Part A, hospitalization, is provided without a premium but with a $1,408 Deductible (2020) per admission diagnosis (not per year)

Part B, outpatient and Dr. Bills. Premium (for most except very low and very high household income) of $144.60/month, taken automatically from your Social Security or you pay if not receiving SS. A $198 deductible per calendar year and then a 20% copay on Medicare allowable charges

Medicare Supplement (or Medigap) is private insurance with standard coverages for plans A through N, that cover some-to-all of what Medicare allows but does not cover. Premiums run from $20 or so for A plans up through $150 - $250 for the F plan (the most comprehensive), although this will vary by your location and how the premium is determined by age. All these private plans are 'guraranteed issue' meaning they have to take you on initial enrollment, but may deny coverage if you delay enrollment. These rules vary by state.

Part D plans for drug coverage. Like part B, you can elect not to enroll, but later enrollment will carry a penalty. Plans vary from basic coverage for around $20/month up to expensive for plans that cover most or all drug costs. Varies widely by state.

Medicare Advantage (MA) Plans are the alternative to Medicare + Supplement + Part D. VERY IMPORTANT: when you choose an MA plan, Medicare is no longer the insurer...the plan is. You must follow the plan's rules for coverage. MA plans can be divided into 4 types: Group HMO, Point of Service (sometimes called Community) HMO, PPO and Fee For Service.
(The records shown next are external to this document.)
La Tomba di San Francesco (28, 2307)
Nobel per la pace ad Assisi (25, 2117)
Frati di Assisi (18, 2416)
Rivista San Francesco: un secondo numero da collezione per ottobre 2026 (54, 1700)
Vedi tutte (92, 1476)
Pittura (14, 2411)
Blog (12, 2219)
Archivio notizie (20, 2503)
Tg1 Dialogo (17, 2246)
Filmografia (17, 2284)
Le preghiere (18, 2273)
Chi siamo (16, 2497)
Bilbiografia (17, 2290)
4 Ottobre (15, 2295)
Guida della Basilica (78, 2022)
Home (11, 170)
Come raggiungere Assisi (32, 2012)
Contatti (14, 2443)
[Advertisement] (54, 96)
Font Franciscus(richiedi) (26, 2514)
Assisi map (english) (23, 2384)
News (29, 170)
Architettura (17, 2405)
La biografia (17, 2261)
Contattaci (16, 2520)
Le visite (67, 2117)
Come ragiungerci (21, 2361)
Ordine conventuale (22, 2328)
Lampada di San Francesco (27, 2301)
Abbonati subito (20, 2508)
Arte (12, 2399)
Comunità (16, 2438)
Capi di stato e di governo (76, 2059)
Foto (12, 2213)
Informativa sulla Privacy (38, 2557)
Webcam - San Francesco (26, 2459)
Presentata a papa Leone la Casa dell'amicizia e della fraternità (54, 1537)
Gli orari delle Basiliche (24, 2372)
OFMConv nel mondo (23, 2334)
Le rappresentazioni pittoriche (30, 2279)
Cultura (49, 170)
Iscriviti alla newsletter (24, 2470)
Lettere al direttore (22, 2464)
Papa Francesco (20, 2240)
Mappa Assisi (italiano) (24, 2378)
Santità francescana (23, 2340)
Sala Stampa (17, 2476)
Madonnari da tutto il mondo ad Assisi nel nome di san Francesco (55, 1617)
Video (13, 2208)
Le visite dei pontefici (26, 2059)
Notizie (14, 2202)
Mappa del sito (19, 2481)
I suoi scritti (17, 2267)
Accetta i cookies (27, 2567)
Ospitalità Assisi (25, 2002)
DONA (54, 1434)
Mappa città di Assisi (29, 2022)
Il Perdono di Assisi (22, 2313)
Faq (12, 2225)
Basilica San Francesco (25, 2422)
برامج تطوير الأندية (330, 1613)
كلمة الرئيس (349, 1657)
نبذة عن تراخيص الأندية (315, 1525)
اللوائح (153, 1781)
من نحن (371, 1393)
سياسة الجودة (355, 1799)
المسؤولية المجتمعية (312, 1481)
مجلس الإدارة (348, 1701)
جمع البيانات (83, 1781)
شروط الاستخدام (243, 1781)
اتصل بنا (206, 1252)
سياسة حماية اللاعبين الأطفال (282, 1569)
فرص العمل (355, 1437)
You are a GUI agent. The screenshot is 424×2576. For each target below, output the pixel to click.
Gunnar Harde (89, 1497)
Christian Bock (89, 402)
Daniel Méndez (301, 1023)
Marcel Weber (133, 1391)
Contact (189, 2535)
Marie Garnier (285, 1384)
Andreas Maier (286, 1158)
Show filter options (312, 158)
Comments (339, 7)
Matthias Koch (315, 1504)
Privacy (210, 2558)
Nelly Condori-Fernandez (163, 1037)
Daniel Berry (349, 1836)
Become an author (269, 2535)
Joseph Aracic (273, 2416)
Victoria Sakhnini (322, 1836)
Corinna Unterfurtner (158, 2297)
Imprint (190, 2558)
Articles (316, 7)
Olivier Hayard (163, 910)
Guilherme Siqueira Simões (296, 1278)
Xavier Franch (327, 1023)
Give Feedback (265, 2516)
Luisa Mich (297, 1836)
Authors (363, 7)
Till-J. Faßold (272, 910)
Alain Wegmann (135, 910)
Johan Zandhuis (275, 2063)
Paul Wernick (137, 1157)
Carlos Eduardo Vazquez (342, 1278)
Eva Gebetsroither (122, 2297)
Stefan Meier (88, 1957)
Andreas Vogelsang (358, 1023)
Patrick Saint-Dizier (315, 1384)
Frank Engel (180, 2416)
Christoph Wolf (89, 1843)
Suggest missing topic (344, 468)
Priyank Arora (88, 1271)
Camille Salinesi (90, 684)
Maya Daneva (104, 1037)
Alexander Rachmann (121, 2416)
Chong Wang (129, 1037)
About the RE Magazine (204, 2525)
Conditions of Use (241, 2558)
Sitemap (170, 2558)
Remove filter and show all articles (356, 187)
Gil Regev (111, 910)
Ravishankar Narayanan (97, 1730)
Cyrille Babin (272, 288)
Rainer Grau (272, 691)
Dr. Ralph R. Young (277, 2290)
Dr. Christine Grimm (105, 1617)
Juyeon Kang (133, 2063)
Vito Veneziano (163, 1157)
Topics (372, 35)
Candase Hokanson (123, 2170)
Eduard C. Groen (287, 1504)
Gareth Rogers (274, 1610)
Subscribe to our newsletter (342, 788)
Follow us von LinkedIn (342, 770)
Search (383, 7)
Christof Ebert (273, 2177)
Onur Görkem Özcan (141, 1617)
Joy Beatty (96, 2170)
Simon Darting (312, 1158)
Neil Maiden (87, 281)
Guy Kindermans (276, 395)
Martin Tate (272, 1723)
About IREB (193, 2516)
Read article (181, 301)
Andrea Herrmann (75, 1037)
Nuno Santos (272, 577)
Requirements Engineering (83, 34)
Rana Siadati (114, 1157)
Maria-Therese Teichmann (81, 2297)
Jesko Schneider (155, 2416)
Group HMO: Kaiser Permanente is the standard here, although there are others. It owns the hospitals, clinics and most oupatient services. Monthly enrollment premium includes Part A, Part B and Part D coverages that are part of the plan and usually much less expensive than standard Medicare + coverages would be. But you must choose a primary care provider (physician) within the plan and almost all referrals must go through them, you must live in the plan's catchment area and cannot elect coverage outside the plan, unless you pay for it. (except emergency coverage which the plan covers)

Point of Service (POS) HMO. This HMO model requires a primary care provider for each enrollee but allows enrollees to go out of the plan to seek specialty care, although the plan may place restrictions on this. Typically, the out of plan deductible is higher than in-service visit deductibles

Preferred Provider Organizations or PPO. This is a group of contracted medical offices, hospitals and outpatient services in a broad network. The primary difference with the PPO is it does not require the enrollee have a primary care provider through which all specialist referrals must be made. There is a potential major problem with this, as any treatment or surgery involving a provider not enrolled in the PPO will bill directly for their services to you as the PPO will not pay for it. So its up to you to make sure all providers who see/treat you are part of the plan.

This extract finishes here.